## Passage to read
>>>>

Artificial Intelligence to Predict Functional Status after Acute Stroke Symptoms From Wrist Accelerometry Devices

BackgroundFunctional outcomes after stroke are commonly assessed via modified Rankin Scale (mRS). However, mRS is subject to patient and assessor biases and is impractical to collect in many cases, limiting its impact on post-stroke care. Artificial intelligence (AI) applied to wrist-worn triaxial accelerometry (WWTA) device data can objectively characterize post-stroke functional status and related changes. MethodsWe used patient data from REACH Stroke-Sleep, a study investigating WWTA-derived measures of sleep, physical activity, and recurrent stroke risk among patients with acute stroke symptoms. We determined moving accelerometry averages and vector sums over four time windows (minute, hour, day, week). We trained a tree-based (random forest; RF) and deep learning (LSTM) model to predict individual 6-month mRS scores and differences between 1- and 6-month mRS scores. We used 5-fold cross validation, modeled each outcome as binary exact-match between actual-predicted values, and determined area under the receiver-operating curve (AUROC), sensitivity, precision, negative predictive value, and F1 scores for both models. For mRS score differences, we determined mean absolute error (MAE) and standard deviation (SD). ResultsWe identified 362 patients in REACH Stroke-Sleep, of whom 302 (83.4%) had a 1-month mRS score, 251 (69.3%) had a 6-month mRS score, and 191 (52.8%) had both. Patients wore devices for median 41.0 (IQR 34.4-44.0) days. For all outcomes, RF models (6-month AUROC 0.81, 95%CI 0.74- 0.89; 1-6 month mRS AUROC 0.82, 95%CI 0.76-0.90) outperformed LSTM models (6-month AUROC 0.63, 95%CI 0.55-0.71; 1-6 month mRS AUROC 0.53, 95%CI 0.45-0.61). RF models (MAE 0.37, SD 0.12) outperformed LSTM (MAE 0.87, SD 0.48) for predicting 1-6 month mRS difference, modeled as a non-binarized outcome. ConclusionsWe found that AI predicted short-term mRS and mRS changes after acute stroke symptoms from WWTA data with moderate performance. Future studies are warranted to investigate whether multimodal data can improve performance with the goal of developing objective, automatable functional status assessments.

<<<<

## What is required
Answer these questions about the passage on predicting stroke outcomes from wrist accelerometry:
1. Over which four time windows were moving accelerometry averages and vector sums determined?
2. How many patients were identified in REACH Stroke-Sleep?
3. What mean absolute error did the random forest models achieve for predicting the 1-6 month mRS difference?

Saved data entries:

>>>>

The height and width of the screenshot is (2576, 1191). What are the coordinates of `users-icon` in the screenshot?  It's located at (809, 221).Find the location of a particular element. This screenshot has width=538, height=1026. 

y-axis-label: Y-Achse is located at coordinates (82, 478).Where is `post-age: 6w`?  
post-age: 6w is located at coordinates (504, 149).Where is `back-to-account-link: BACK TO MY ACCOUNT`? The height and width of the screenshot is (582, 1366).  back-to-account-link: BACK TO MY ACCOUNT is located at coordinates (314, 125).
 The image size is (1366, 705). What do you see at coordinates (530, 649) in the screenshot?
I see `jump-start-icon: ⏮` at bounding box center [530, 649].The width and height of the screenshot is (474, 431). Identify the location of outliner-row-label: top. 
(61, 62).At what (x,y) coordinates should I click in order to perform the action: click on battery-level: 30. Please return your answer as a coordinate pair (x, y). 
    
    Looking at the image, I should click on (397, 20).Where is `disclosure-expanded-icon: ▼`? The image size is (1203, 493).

<<<<

## Output below
1. Minute, hour, day, and week.
2. 362 patients.
3. 0.37 (SD 0.12).